Here’s How Our Initial Research Fieldwork Went at Hanalei Bay

In June, I finished our initial research project fieldwork, Electrolysis of Seawater: Effects of Low-Voltage on Alkalinity and Other Critical Parameters Required for Coral Reef Resiliency at Hanalei Bay in Kaua’i. I’m working on the research paper to cover all the results, but here’s the story of how it went.

We brought most of our scientific equipment with us from California – the testing gear and reagents, power supply, cathode and anode, etc. – but for the experimental chambers, we got a large cooler and five-gallon Home Depot buckets in Hawai’i.

Since each experiment required about 25 gallons of seawater (over 200 pounds), we set up on the beach to make it easier to carry the water. We did it in the evening so there were fewer crowds and less wind. The local canoe club also took advantage of the pleasant marine conditions.

The Experiments

The first set of experiments on June 7th went smoothly. We filled the large cooler with fresh seawater for each experiment, and I took 8 samples of seawater at different distances from the cathode for two experiments at different voltages.

The next set of experiments were to run for longer periods of time (several hours to several days) to simulate our eventual experiments with live coral in aquariums, so we had to lug a large amount of seawater back from the beach. That was a lot of work, and the lifeguards were a bit curious. They were the first of many people wondering what we were up to.

The next day on June 8th, I used several Hanna Instruments photometers to test alkalinity and pH to see if the electrolysis at the cathode had created better ocean chemistry conditions and chlorine concentrations to see if electrolysis at the anode had created harmful dissolved chlorine in our test chamber.

An Important Experimental Result

This is when we got an important experimental result – too much chlorine.

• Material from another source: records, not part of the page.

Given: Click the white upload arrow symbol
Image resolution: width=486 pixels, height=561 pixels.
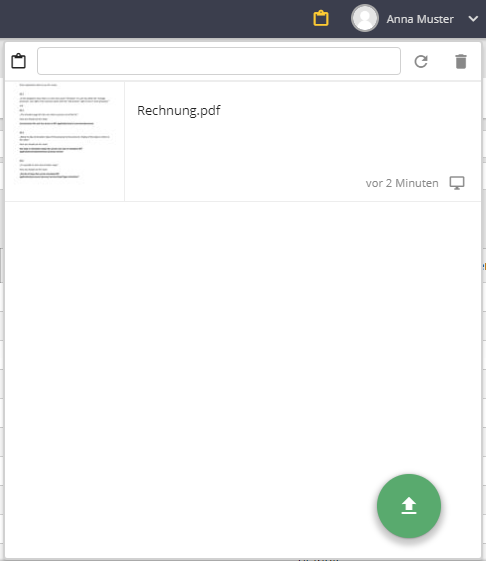Looking at the screenshot, I should (409, 506).
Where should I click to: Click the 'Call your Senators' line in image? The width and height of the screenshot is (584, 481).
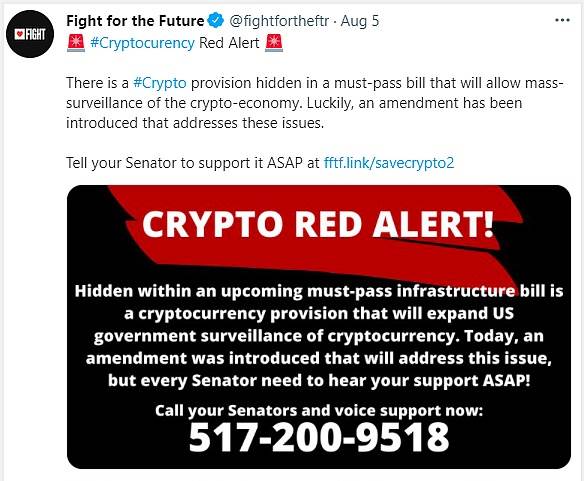tap(319, 410)
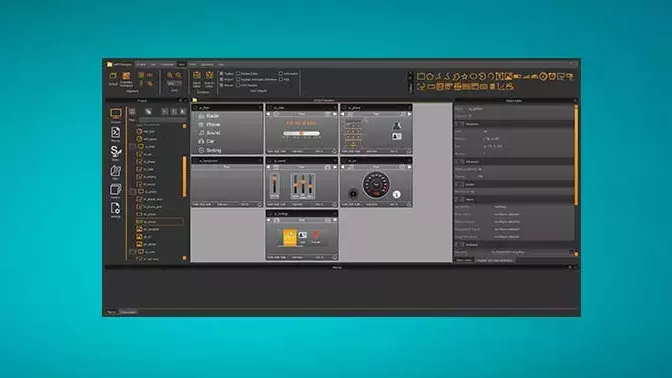Enable the Information tool window checkbox

click(x=281, y=74)
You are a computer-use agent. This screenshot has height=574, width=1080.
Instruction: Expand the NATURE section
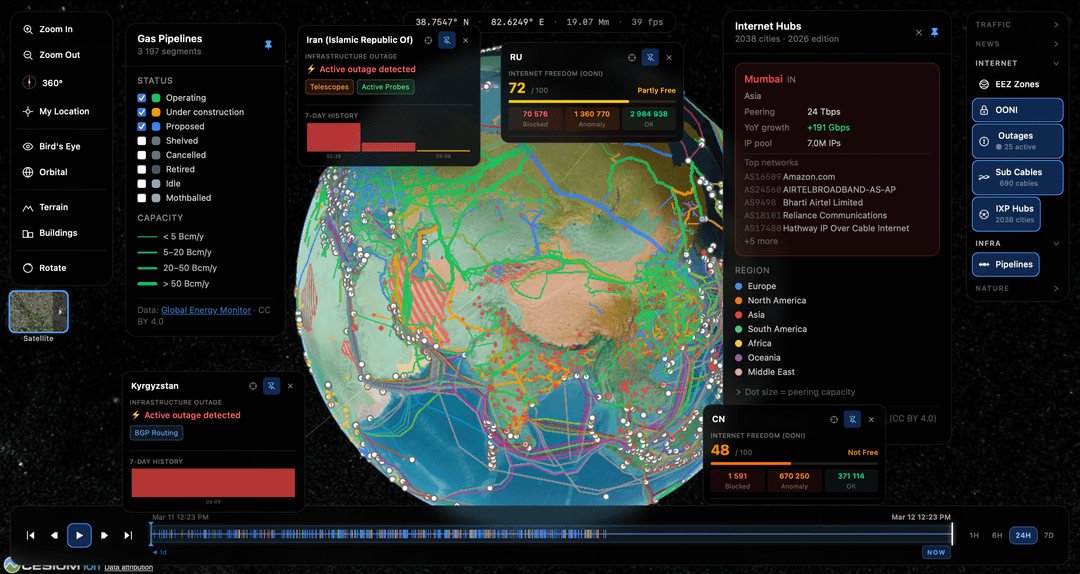[1018, 288]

Home aquarists know that chlorine is extremely toxic and often lethal to fish and marine invertebrates even at the low levels used for sanitation in drinking water. Most drinking water has 1 to 2 ppm of chlorine, which is still safe for humans. However, chlorine is lethal to fish at 10% of that level, or 0.1 to 0.3 ppm, and most aquarists aim to keep their chlorine at 0.001 to 0.003 ppm for optimal long-term marine health, or 1/1000th of the level in drinking water.

I knew that seawater electrolysis would generate chlorine gas, but we thought we could minimize the effects by running the experiments for only a few minutes at very low voltage and current. Also, the chemistry of chlorine in seawater is extremely complex with many ways the chlorine might be neutralized, and there are many examples of saltwater electrolysis being used to improve reef health in the open ocean, so we thought it might work even in an enclosed experiment. Finding that out was one of the reasons I did the experiment.

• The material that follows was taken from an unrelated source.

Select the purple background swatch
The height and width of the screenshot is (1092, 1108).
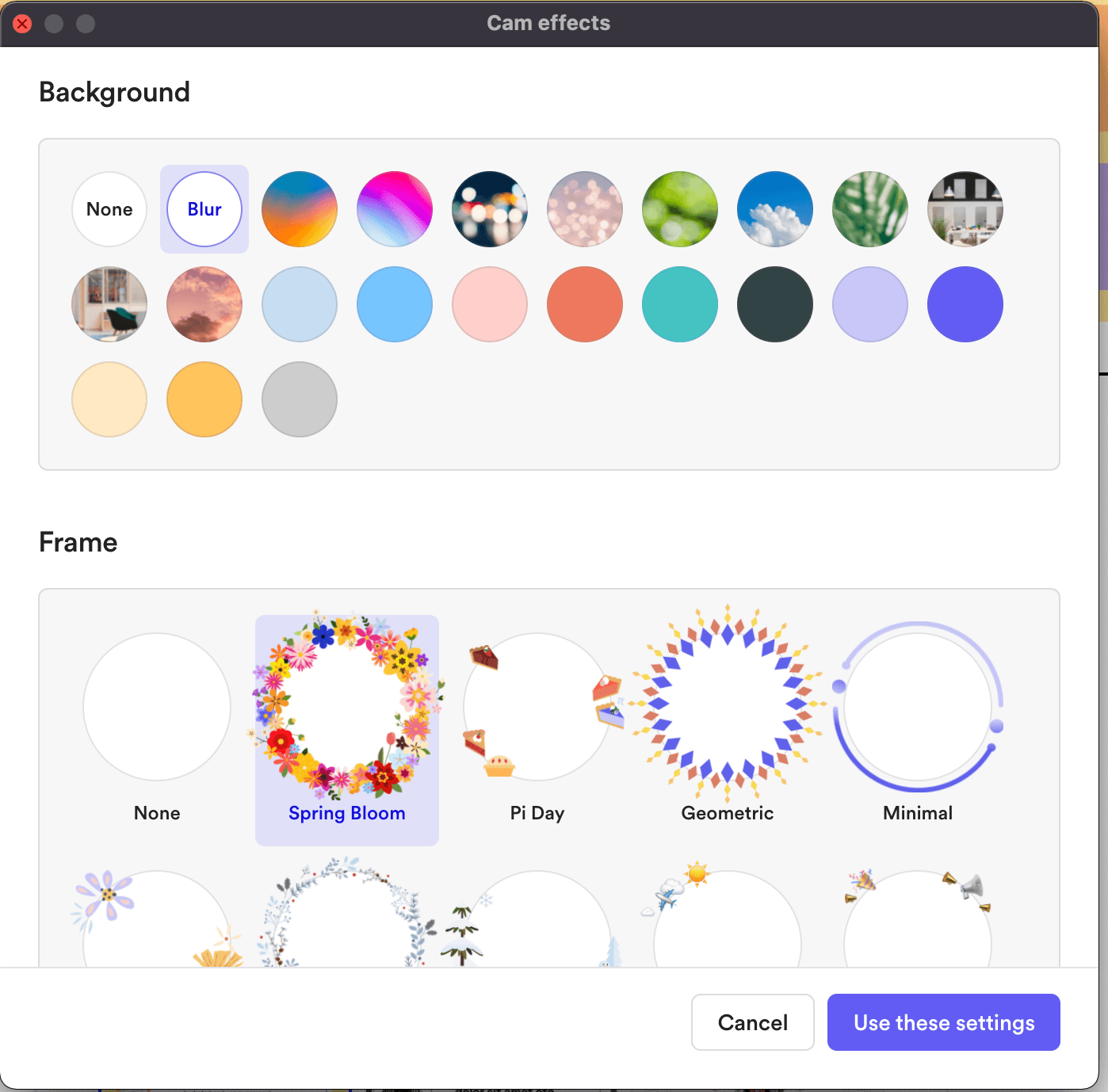965,304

We suspected there was still a problem even while the experiments were running. First, we noticed that the copepods that had been swept up in our seawater samples were actively darting away from the anode, which was generating chlorine gas, and toward the iron bars of the cathode where the water chemistry was healthier. Second, after the experiments were complete, the seawater samples had a very slight bleach smell, which was not a good sign. Finally, after the overnight experiment all of the copepods were dead, huddled beneath the cathode as if they were trying to protect themselves from the chlorine.

However, when I tested the samples for chlorine the next day, all of the chlorine had reacted and it was no longer present in testable amounts. Since I knew there was chlorine being dissolved into the water while the electrolysis was running, we added a new experiment protocol that we called a “blitz test” where we ran a very short experiment in a 5-gallon bucket, and I immediately tested the sample for chlorine. As feared, the sample showed 2.78 ppm of chlorine which is safe for humans but 10 to 1000 times above the toxicity level for marine life.

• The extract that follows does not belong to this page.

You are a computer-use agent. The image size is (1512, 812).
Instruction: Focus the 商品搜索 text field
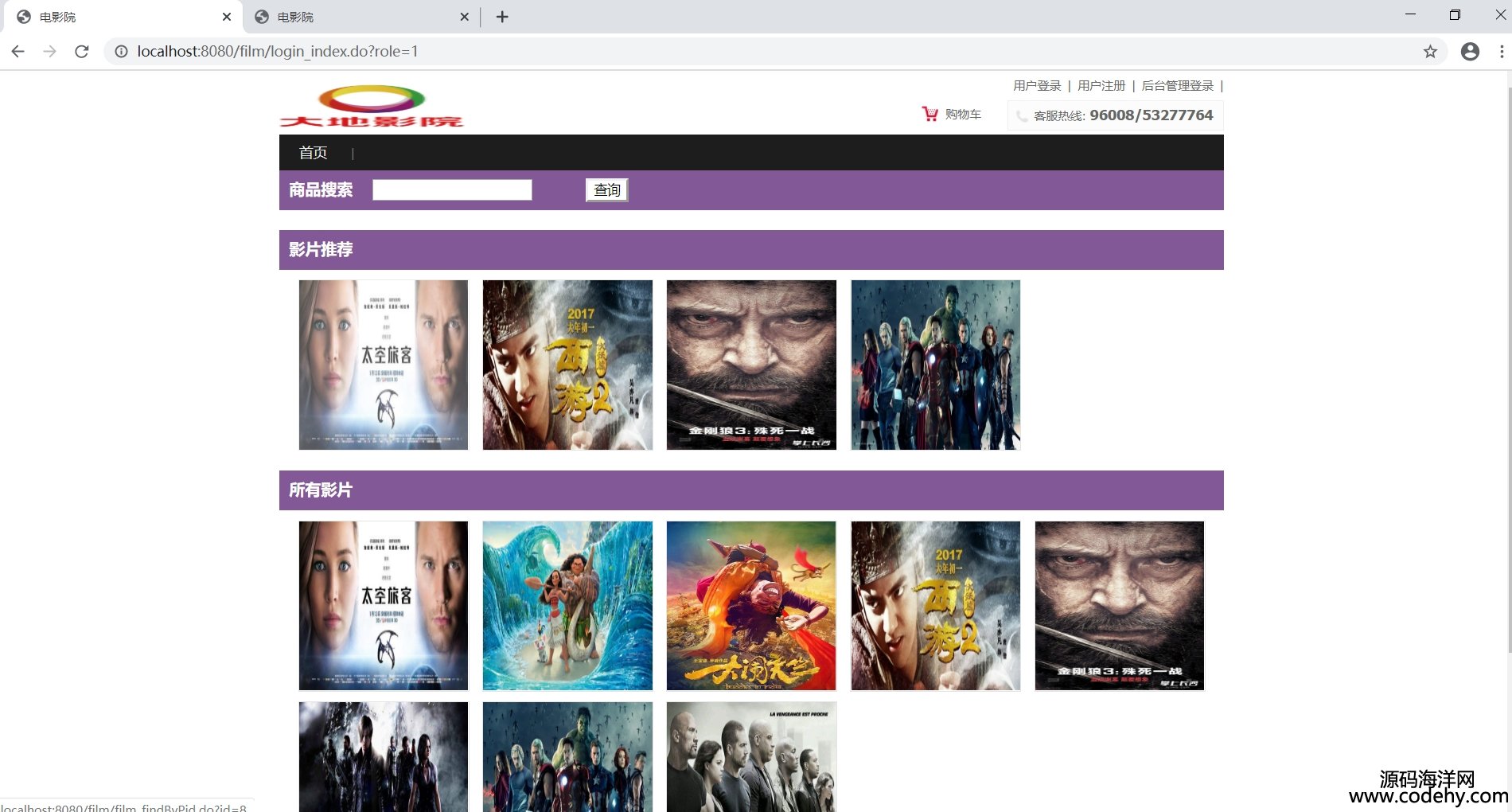452,190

We had anticipated that chlorine would be a problem, so we had activated carbon filters from my home aquariums on hand to try to neutralize the chlorine generated at the anode during the experiment. We ran a second blitz test with the anode wrapped in activated carbon and were very happy to see that it worked to keep the chlorine below detectable levels. Even better, we also found that the experiment did in fact increase the alkalinity of the seawater near the cathode, potentially generating a healthier local environment for coral growth.

After taking some time off for great snorkeling, scuba diving, surfing and sailing, I did one last experiment on the beach. The experiment was the same as our first beach experiments, only this time we wrapped the platinum-coated titanium anode in activated carbon. This successfully eliminated the dissolved chlorine problem.

Moving on to the Next Phase

Because there was a large canoe regatta that day, I also got a little practice talking with the public about our research and how we hope to make more resilient reefs through electrolysis. I still have some work to do on that front.

Next, I’m moving on to writing up all the experimental results and setting up our next phase of research trying to apply what we’ve learned to an experimental aquarium set up to measure the effects of electrolysis on coral resiliency. More on that soon.